As Comissões de Utentes do Litoral Alentejano exigiram hoje o reforço dos serviços públicos na região, incluindo a construção de uma maternidade e a atribuição de médico e enfermeiro de família a todos os utentes.
As reivindicações constam de um caderno reivindicativo para 2027, que será enviado ao Governo e aos partidos representados na Assembleia da República, explicou a coordenadora das comissões de utentes do Litoral Alentejano, em comunicado.
No documento, enviado à agência Lusa, os representantes dos utentes apontam limitações no acesso ao Serviço Nacional de Saúde, à escola pública, aos transportes públicos, aos serviços postais e à justiça.
“Não é admissível que os utentes da região mantenham sérias limitações no acesso aos diversos serviços públicos, mantendo-se igualmente a degradação das instalações e a dificuldade de acesso aos serviços públicos”, argumenta a estrutura, no documento citado pela Lusa.
Na área da saúde, a coordenadora afirma que existem 35 mil utentes sem médico de família e que faltam cerca de 100 enfermeiros na Unidade Local de Saúde do Litoral Alentejano (ULSLA), além de médicos sem especialidade em pediatria a assegurar o atendimento das urgências pediátricas. O documento alerta ainda para a falta de médicos de medicina geral e familiar nos centros de saúde da região e para o recurso a empresas de trabalho temporário para garantir o funcionamento do Serviço de Urgência do Hospital do Litoral Alentejano (HLA), em Santiago do Cacém.
Por isso, as comissões de utentes reclamam a colocação de pediatras naquele serviço durante as 24 horas do dia, bem como medidas de atração e fixação de profissionais de saúde — nomeadamente incentivos remuneratórios, melhores condições de trabalho, formação contínua e concursos com dedicação exclusiva.
Entre as exigências conta-se ainda a reabertura da Unidade de Convalescença da ULSLA, da Extensão de Saúde de São Francisco da Serra, em Santiago do Cacém, e da de Canal Caveira, em Grândola.
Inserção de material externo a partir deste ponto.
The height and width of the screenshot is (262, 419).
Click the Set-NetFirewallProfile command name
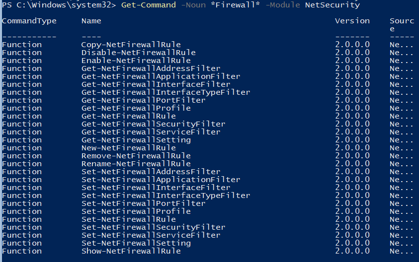point(136,211)
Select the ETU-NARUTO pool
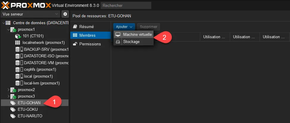This screenshot has height=123, width=290. (29, 116)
A estrutura pede também a reabertura do Serviço de Atendimento Permanente (SAP) do Centro de Saúde de Grândola durante as 24 horas, a construção da maternidade no HLA, a redução do rácio de 1.900 para 1.500 utentes por médico e enfermeiro de família, e a disponibilização de um médico dentista por cada 2.500 utentes.
No setor dos transportes, a coordenadora reivindica o regresso dos comboios de passageiros a Alcácer do Sal, Amoreiras-Gare, Luzianes-Gare e Pereiras-Gare, no concelho de Odemira, distrito de Beja, bem como a ligação ferroviária entre Sines e Ermidas-Sado.
O documento pede também a reabertura do Terminal Rodoviário de Grândola, a construção do Itinerário Principal 8 (IP8) entre Sines e Vila Verde de Ficalho sem portagens, e a reparação do troço do Itinerário Complementar 1 (IC1) entre Palma e Alcácer do Sal.
Juntam-se a estas exigências a reparação das Estradas Nacionais 120 (EN120) e 253 (EN253), a construção de uma rotunda à saída do Lousal, em Grândola, no entroncamento com o IC1, e a extinção das portagens.
Na área dos serviços postais, as comissões defendem a renacionalização dos CTT – Correios de Portugal e a contratação de carteiros que assegurem a distribuição diária de correio. Os utentes denunciam que, em algumas zonas do litoral alentejano, “a distribuição só tem lugar de cinco em cinco dias”.
A coordenadora das comissões de utentes reclama ainda, entre outras medidas, o reforço de profissionais nos tribunais, incluindo oficiais de justiça, e a reabertura do Tribunal de Alcácer do Sal.